Silicon chips are made in an extremely precisely controlled environment – but it is not perfect; the result is that we can’t make big chips with an adequate yield. Big systems must be built from many smaller chips. Rent’s rule causes congestion in electronics systems – we don’t have enough chip pins to connect the individual chips as we would like. The other main empirical law of electronics is of course Moore’s Law – the chip’s transistors will halve in size every 18 months or thereabouts. So the number of terminals (chip pins) needs to increase for a given area of silicon. Technology has not allowed the pins to shrink at anywhere near the same rate as Moore’s Law has shrunk the transistors. With the scaling laws against us, we must use design innovation. An example of such innovation is the now widespread use of SERDES (serializer-deserializers – high-speed time-multiplexed I/O). For example, we can get 8Gbps (Gigabits per second) of data across a PCI Express (Gen3) pair of differential pairs instead of, say, 4 x 200MHz = 0.8Gbps bandwidth with normal I/O – a 10-fold increase.
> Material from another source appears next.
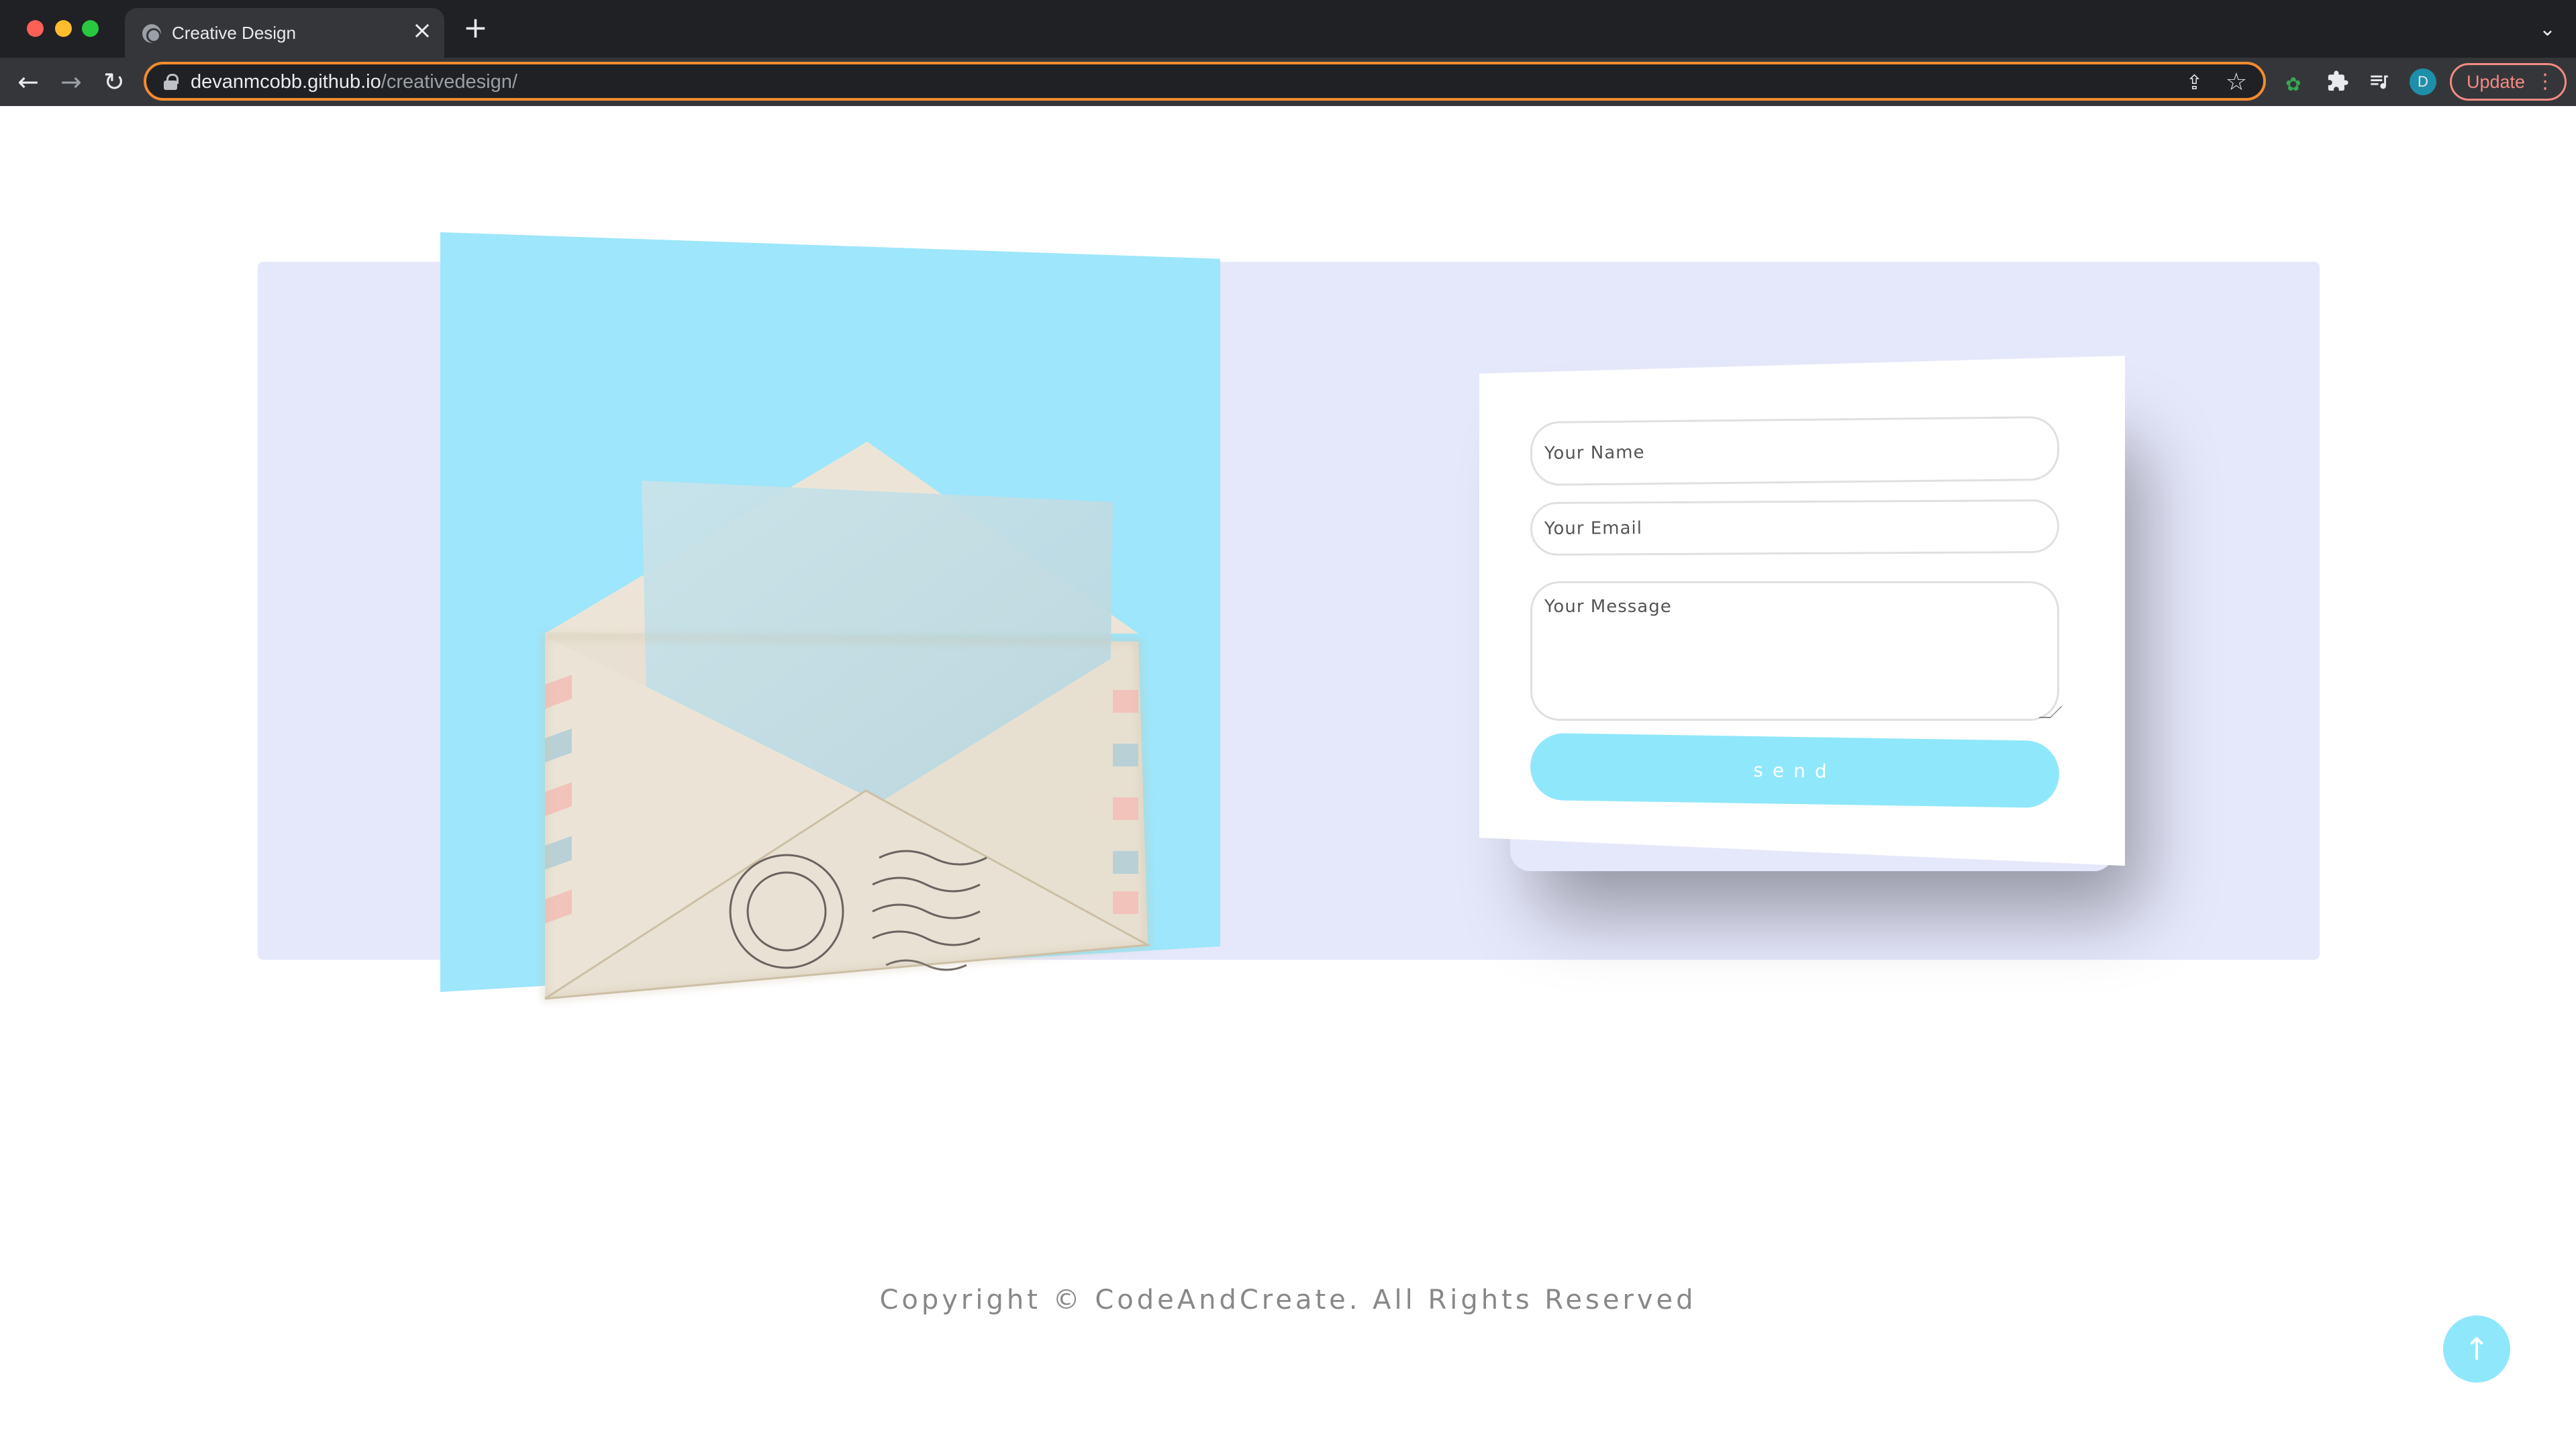  What do you see at coordinates (1795, 771) in the screenshot?
I see `send-button: send` at bounding box center [1795, 771].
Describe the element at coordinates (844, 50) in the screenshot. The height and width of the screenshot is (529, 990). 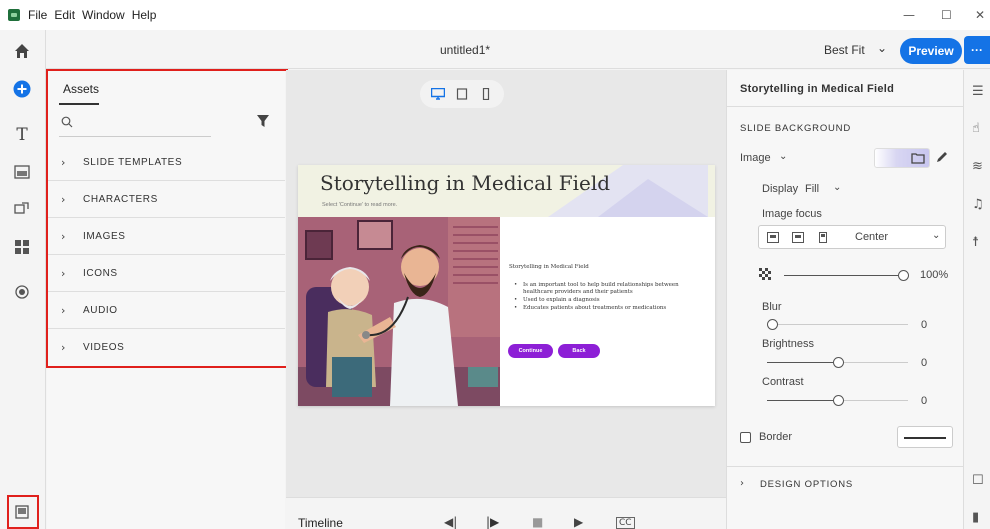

Similarly, there are presumably ontogenetic reasons why the brains of all mammals develop 2 hemispheres and we are genetically stuck with it. Evolution cannot rework this ‘fact’ but it can evolve ‘innovations’ such as myelination – the sheathing of the neuron’s axon to allow faster signalling. Myelin is what makes the ‘white matter’ (as opposed to ‘grey matter’) white. The Corpus callosum is the largest white matter structure in the brain. Conceivably, the communications bandwidth between the hemispheres is thereby increased.
One of about every 4000 people are born without a corpus callosum — a condition called ‘agenesis of the corpus callosum’ (AgCC). Whilst there can be many resulting behavioural disorders such as autism, it is surprising that such a radical restructuring of the brain can lead to some such people having normal IQs.
Researchers at Caltech have shown that left and right hemispheres’ activity in AgCC patients is coordinated in the same way as normal people: “How do they manage to have normal communication between the left and right sides of the brain without the corpus callosum?”
A Kurzweil blog highlights a rather ambitious paper by Johnjoe McFadden (University of Surrey) which proposes an answer to that question: that electromagnetic fields permit communication between the hemispheres.
Looking for an analogy with cities, cities often evolve around a river crossing. The river divides the city, providing only a few places for traffic to cross. A major solution to overcoming this communications bottleneck – the mobile phone!